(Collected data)

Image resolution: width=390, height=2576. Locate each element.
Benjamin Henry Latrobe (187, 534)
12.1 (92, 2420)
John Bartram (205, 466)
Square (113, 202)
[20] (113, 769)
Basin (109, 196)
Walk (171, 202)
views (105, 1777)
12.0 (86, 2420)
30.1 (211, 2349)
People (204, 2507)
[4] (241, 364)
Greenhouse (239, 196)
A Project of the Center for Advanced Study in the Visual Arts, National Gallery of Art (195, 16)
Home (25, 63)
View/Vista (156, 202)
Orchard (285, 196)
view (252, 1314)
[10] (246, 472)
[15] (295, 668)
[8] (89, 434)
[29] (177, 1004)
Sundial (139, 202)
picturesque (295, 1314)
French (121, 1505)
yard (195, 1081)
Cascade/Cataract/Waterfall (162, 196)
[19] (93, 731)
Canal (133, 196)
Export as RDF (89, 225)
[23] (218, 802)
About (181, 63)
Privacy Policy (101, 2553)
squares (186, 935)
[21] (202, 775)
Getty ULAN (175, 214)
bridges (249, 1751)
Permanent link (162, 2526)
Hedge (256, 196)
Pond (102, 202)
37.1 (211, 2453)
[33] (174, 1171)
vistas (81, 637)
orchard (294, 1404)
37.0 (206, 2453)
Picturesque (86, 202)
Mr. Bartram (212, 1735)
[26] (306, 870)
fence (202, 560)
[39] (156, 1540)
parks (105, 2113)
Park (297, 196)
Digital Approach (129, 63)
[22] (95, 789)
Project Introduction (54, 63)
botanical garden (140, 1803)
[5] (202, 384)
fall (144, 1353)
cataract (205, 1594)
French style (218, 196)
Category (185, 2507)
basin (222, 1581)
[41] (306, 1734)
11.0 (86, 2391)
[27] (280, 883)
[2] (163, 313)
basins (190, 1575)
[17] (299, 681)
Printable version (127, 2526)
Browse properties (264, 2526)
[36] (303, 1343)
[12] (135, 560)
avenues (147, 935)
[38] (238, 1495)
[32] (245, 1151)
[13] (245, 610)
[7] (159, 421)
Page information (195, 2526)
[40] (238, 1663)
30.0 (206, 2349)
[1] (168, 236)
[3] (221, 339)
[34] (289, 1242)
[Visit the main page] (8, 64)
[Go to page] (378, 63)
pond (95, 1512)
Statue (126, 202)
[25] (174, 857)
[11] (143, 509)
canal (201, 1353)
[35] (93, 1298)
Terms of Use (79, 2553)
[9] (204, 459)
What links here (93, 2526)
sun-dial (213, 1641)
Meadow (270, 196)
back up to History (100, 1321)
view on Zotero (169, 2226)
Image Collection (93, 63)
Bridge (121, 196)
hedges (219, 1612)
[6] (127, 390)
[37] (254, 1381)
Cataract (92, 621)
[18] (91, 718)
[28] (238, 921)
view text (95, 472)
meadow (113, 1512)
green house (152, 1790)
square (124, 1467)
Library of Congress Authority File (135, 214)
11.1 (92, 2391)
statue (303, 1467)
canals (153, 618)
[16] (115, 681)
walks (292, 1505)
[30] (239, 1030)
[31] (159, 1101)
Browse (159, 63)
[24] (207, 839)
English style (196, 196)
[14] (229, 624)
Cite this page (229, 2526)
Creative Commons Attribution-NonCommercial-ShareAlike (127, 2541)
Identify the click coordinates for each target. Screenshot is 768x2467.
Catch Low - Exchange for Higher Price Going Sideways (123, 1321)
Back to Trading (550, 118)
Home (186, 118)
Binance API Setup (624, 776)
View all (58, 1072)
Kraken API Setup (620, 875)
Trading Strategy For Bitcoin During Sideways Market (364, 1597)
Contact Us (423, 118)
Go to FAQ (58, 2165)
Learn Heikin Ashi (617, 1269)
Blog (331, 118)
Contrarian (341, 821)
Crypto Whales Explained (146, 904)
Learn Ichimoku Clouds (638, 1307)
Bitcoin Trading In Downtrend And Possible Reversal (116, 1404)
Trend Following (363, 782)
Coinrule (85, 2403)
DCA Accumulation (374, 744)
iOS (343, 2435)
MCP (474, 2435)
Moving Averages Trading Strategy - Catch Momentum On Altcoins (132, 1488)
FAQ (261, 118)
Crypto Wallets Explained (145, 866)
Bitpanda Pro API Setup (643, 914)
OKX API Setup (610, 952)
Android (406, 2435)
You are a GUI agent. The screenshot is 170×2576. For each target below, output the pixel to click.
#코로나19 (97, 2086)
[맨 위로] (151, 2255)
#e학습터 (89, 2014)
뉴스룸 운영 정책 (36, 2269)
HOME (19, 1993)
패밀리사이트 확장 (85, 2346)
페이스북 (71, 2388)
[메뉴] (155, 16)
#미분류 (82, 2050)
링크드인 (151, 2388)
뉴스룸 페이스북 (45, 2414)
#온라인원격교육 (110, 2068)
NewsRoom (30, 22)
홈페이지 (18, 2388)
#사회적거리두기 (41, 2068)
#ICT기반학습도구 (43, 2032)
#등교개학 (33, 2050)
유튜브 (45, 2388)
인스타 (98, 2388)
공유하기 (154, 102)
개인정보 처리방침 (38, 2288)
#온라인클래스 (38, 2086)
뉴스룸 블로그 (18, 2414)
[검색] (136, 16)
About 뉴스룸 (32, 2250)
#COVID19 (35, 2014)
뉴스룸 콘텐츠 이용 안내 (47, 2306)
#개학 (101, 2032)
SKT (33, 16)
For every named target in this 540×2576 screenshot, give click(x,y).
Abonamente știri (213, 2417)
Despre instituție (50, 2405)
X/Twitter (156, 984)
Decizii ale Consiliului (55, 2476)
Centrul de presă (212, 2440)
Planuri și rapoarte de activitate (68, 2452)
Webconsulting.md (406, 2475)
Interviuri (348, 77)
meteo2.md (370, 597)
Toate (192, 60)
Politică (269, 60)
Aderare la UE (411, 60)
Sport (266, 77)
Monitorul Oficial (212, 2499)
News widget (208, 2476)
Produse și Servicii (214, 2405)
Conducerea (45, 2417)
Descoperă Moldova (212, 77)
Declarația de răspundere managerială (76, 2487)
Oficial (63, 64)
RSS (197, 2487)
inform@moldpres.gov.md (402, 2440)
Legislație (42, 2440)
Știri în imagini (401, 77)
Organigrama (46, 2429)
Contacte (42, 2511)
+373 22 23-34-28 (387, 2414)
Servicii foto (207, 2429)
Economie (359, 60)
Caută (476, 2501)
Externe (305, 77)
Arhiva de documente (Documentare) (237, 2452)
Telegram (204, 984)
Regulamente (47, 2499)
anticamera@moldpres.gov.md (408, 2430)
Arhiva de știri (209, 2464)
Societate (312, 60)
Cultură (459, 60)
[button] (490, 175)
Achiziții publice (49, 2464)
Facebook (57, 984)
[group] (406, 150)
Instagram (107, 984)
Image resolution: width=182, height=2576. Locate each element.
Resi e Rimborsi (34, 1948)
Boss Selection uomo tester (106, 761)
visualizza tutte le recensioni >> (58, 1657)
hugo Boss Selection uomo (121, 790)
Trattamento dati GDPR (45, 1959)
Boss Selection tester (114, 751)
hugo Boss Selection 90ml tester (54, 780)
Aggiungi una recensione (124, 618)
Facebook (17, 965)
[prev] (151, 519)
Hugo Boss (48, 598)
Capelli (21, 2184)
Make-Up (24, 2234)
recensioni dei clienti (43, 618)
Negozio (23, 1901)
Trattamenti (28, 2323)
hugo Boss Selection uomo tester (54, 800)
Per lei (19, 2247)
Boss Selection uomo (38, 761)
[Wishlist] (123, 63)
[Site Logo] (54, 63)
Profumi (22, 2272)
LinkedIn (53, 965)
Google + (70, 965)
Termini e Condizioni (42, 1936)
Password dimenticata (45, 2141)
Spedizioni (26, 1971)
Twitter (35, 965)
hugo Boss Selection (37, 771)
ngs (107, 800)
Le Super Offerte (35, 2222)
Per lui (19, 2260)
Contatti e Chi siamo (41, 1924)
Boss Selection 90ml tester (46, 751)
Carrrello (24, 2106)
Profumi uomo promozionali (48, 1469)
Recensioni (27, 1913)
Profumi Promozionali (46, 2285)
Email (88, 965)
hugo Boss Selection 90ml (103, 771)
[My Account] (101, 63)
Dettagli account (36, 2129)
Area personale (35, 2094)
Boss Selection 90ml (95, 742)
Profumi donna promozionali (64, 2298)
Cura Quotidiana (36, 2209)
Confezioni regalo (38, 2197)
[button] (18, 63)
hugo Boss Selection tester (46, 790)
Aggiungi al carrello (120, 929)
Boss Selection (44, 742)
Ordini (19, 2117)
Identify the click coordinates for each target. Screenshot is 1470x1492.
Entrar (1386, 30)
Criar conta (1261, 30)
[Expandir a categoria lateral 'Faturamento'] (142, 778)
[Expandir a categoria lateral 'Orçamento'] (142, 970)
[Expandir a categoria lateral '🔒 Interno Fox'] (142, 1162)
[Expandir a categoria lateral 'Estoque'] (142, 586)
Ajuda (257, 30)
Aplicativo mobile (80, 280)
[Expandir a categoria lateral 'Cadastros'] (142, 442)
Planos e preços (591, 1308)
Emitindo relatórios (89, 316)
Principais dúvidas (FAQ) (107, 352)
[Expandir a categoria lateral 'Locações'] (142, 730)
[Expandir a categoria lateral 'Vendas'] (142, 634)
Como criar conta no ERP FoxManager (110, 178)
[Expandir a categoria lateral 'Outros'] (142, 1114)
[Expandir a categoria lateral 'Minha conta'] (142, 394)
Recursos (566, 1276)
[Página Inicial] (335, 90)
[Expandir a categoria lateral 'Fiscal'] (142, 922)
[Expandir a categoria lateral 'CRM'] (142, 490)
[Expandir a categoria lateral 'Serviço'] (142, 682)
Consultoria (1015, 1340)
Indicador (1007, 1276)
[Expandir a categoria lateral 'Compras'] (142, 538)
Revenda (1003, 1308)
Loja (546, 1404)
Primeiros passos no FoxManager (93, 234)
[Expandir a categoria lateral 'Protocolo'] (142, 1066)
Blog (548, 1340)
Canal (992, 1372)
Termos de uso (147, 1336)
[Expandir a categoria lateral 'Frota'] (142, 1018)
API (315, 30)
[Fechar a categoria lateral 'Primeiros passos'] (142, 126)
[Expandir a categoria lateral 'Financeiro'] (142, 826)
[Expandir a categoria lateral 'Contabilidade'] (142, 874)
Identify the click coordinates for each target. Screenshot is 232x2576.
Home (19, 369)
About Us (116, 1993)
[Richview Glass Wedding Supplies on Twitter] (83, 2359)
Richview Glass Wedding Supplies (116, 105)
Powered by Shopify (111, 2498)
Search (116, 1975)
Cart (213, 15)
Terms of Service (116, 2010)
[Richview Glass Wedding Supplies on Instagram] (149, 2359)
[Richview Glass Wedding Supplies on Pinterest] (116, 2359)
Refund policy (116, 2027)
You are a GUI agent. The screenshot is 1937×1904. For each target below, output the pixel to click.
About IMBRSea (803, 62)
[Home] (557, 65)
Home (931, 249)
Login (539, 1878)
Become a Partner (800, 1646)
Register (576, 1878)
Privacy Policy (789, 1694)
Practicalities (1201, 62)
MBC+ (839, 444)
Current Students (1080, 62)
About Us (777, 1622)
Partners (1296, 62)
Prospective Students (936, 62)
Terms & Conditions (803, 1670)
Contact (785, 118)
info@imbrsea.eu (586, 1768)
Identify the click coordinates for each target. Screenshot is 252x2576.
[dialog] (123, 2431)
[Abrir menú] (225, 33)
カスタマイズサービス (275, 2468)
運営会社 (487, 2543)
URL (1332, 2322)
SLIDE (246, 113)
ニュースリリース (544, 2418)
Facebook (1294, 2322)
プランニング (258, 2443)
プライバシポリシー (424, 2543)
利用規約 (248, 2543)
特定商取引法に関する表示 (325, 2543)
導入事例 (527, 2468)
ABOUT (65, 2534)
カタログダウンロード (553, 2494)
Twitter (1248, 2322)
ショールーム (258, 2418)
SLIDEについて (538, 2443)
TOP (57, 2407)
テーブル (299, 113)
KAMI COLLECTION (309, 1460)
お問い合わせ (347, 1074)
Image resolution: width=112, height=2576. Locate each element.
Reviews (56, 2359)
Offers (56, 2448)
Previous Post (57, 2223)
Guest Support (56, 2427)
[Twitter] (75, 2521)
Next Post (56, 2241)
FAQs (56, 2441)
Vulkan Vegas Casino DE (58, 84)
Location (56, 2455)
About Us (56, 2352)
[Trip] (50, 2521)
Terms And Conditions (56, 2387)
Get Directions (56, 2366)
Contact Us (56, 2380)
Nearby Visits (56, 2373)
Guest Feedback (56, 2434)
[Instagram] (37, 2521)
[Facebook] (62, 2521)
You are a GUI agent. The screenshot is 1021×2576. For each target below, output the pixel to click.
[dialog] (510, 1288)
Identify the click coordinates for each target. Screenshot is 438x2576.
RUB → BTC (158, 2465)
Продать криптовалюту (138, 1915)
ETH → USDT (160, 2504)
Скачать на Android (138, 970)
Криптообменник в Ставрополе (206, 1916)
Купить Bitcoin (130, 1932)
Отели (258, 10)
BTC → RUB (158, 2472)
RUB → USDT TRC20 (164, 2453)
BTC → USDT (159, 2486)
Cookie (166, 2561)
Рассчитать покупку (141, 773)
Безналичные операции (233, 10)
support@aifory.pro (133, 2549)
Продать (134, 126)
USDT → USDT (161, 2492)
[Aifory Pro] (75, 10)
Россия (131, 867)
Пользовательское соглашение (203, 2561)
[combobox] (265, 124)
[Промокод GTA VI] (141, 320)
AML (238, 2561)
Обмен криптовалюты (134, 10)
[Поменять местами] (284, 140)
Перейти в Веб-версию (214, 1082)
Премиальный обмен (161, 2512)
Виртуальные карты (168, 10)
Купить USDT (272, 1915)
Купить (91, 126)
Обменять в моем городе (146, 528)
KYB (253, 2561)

What to do
Look above for the line containing "Descoperă Moldova (212, 77)". Output from there through the line containing "Contacte (42, 2511)", exactly and inclusively.

Task response
Descoperă Moldova (212, 77)
Declarația de răspundere managerială (76, 2487)
Oficial (63, 64)
RSS (197, 2487)
inform@moldpres.gov.md (402, 2440)
Legislație (42, 2440)
Știri în imagini (401, 77)
Organigrama (46, 2429)
Contacte (42, 2511)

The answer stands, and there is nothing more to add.